Шумно выпускаю воздух и злобно кошусь на рыжую нахалку, которая движется в нашу сторону. Виляя пышным задом, она уже пять раз продефилировала туда-сюда. В туалет и обратно до столика. Просто ходячая реклама недержания, а не женщина.

— Поехали домой! — гаркаю, когда к рыжей присоединяются еще три дамочки.

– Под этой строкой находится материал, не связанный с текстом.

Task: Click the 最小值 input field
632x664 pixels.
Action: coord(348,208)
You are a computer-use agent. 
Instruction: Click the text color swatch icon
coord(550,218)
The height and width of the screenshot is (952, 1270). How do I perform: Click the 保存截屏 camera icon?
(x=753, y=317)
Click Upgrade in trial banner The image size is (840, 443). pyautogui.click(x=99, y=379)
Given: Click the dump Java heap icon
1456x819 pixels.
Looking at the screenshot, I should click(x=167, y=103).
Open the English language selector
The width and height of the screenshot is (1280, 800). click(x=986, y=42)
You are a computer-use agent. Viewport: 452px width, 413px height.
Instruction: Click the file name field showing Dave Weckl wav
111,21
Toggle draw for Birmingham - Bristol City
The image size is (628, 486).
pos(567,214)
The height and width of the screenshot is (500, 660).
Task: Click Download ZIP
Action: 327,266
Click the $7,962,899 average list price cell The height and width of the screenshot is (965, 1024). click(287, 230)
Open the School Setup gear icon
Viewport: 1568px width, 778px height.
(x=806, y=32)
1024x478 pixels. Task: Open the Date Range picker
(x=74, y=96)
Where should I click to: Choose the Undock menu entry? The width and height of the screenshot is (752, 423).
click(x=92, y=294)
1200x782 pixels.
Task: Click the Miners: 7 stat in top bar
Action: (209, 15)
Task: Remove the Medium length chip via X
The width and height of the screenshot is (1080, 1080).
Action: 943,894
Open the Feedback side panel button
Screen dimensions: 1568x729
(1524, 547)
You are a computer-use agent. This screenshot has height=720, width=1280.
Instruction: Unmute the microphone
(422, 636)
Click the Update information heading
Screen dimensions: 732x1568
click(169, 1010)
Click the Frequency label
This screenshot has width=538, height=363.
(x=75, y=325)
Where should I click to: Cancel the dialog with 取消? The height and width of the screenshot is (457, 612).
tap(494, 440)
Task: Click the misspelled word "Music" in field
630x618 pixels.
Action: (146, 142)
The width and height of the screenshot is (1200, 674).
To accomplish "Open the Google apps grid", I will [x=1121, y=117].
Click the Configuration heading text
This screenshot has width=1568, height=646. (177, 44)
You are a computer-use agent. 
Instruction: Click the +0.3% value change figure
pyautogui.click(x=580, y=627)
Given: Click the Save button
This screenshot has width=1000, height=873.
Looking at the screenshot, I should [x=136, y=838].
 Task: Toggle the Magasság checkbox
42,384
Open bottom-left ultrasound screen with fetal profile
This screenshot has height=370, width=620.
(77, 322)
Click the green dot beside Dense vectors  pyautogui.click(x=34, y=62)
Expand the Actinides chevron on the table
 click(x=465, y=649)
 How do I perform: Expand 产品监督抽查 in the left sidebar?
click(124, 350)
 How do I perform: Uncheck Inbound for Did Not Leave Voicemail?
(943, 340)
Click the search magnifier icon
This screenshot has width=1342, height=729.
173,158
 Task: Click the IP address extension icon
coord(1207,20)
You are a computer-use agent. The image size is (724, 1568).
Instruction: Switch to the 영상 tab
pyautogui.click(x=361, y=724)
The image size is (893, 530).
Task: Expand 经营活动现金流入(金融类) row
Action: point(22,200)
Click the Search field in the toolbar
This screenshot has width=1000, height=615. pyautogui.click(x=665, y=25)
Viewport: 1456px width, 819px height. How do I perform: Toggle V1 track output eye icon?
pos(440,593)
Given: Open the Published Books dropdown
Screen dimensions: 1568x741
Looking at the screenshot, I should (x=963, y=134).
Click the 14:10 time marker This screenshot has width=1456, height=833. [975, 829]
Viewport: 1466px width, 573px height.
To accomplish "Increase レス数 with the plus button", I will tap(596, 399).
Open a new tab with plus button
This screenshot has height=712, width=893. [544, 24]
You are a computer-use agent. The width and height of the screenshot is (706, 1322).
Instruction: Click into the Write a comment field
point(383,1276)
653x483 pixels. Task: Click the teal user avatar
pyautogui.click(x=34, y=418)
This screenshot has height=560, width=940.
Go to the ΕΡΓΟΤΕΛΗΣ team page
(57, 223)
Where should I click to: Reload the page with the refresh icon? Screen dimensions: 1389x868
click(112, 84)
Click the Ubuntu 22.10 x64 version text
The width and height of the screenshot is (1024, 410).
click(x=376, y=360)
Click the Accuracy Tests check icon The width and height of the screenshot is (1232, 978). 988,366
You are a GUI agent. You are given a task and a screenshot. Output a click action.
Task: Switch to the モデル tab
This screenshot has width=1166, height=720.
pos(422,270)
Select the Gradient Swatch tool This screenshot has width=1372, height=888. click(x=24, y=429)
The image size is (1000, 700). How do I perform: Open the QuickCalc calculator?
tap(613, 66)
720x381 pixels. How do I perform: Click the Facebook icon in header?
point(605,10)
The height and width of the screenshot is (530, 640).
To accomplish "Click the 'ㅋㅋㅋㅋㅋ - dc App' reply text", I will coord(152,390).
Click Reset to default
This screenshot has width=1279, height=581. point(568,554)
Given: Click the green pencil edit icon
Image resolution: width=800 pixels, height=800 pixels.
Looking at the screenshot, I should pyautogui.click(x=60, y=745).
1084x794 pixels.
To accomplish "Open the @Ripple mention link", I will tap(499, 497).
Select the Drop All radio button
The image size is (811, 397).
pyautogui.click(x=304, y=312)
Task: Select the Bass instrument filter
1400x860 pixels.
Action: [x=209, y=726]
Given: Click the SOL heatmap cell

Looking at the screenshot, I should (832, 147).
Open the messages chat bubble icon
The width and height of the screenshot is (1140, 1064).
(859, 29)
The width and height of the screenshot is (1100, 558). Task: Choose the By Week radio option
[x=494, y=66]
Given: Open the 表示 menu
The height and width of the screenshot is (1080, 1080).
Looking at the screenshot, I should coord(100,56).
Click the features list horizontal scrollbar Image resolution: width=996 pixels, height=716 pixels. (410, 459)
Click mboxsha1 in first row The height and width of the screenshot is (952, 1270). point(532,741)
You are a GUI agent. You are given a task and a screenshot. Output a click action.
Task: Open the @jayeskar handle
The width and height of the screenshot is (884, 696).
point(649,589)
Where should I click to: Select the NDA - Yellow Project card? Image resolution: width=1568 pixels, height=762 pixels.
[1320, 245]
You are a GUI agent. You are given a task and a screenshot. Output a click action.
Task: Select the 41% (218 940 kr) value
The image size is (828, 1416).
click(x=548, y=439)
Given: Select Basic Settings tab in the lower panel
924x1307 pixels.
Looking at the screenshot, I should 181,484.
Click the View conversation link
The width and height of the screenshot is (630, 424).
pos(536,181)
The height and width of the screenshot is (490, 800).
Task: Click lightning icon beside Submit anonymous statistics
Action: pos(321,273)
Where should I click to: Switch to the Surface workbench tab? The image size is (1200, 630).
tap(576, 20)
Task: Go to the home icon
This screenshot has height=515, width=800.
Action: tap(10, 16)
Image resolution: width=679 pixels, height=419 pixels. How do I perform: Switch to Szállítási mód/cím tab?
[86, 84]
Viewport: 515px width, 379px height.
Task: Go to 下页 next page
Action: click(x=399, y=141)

У нас выезд одиноких невест из Иванова, что ли?

— Почему?

— Посему?

Две пары аквамариновых глаз, внутри которых плещется искреннее недоумение, вызывают раздражение.

Ежусь, недовольно цыкаю, затем хмуро киваю на смартфон в руке и бурчу:

— Время позднее. Засиделись.

— У нас бронь, — спокойно откликается Лазарев.

— А у Кирилла режим! — огрызаюсь в ответ.

Он молчит, сын тоже.

Смотрю на птенчика, и сердце сжимается от вида поджатых губ. Кирилл расстроен, обижен, жаждет высказаться. Но ему всего четыре и толком сформулировать витиеватые пояснения у него не выходит.

— Хосу остаться с папой! — выдает, наконец, Кирилл и забавно раздувает ноздри.